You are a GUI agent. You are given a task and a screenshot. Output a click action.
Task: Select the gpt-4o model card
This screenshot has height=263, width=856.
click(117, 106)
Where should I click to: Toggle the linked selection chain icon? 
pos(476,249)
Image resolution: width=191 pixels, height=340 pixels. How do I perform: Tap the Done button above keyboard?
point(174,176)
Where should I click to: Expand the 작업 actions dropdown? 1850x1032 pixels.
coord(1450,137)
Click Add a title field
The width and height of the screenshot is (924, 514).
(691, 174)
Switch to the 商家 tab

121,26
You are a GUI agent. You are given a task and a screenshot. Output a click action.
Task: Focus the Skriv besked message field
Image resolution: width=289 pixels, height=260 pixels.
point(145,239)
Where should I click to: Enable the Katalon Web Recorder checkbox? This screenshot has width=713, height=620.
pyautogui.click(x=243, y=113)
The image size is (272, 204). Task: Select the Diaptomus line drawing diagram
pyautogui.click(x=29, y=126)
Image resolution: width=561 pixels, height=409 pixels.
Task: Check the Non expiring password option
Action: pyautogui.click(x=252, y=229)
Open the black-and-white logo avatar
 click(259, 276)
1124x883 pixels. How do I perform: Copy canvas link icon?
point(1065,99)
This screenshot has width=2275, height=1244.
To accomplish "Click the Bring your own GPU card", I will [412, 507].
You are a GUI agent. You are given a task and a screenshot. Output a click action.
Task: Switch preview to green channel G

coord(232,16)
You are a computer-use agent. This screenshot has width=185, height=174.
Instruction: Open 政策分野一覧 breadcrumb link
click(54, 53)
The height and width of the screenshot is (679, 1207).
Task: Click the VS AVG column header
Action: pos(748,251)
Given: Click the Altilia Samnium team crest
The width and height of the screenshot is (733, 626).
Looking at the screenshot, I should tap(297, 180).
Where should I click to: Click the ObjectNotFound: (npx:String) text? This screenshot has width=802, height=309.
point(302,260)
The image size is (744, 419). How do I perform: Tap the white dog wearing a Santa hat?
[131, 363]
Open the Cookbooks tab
* * *
Пожалуйста, воспроизведите без изменений записи с самого начала до строки с «will [412, 507].», включая обе границы.

You are a GUI agent. You are given a task and a screenshot. Output a click action.
Task: Select the gpt-4o model card
This screenshot has height=263, width=856.
click(117, 106)
Where should I click to: Toggle the linked selection chain icon? 
pos(476,249)
Image resolution: width=191 pixels, height=340 pixels. How do I perform: Tap the Done button above keyboard?
point(174,176)
Where should I click to: Expand the 작업 actions dropdown? 1850x1032 pixels.
coord(1450,137)
Click Add a title field
The width and height of the screenshot is (924, 514).
(691, 174)
Switch to the 商家 tab

121,26
You are a GUI agent. You are given a task and a screenshot. Output a click action.
Task: Focus the Skriv besked message field
Image resolution: width=289 pixels, height=260 pixels.
point(145,239)
Where should I click to: Enable the Katalon Web Recorder checkbox? This screenshot has width=713, height=620.
pyautogui.click(x=243, y=113)
The image size is (272, 204). Task: Select the Diaptomus line drawing diagram
pyautogui.click(x=29, y=126)
Image resolution: width=561 pixels, height=409 pixels.
Task: Check the Non expiring password option
Action: pyautogui.click(x=252, y=229)
Open the black-and-white logo avatar
 click(259, 276)
1124x883 pixels. How do I perform: Copy canvas link icon?
point(1065,99)
This screenshot has width=2275, height=1244.
To accomplish "Click the Bring your own GPU card", I will [412, 507].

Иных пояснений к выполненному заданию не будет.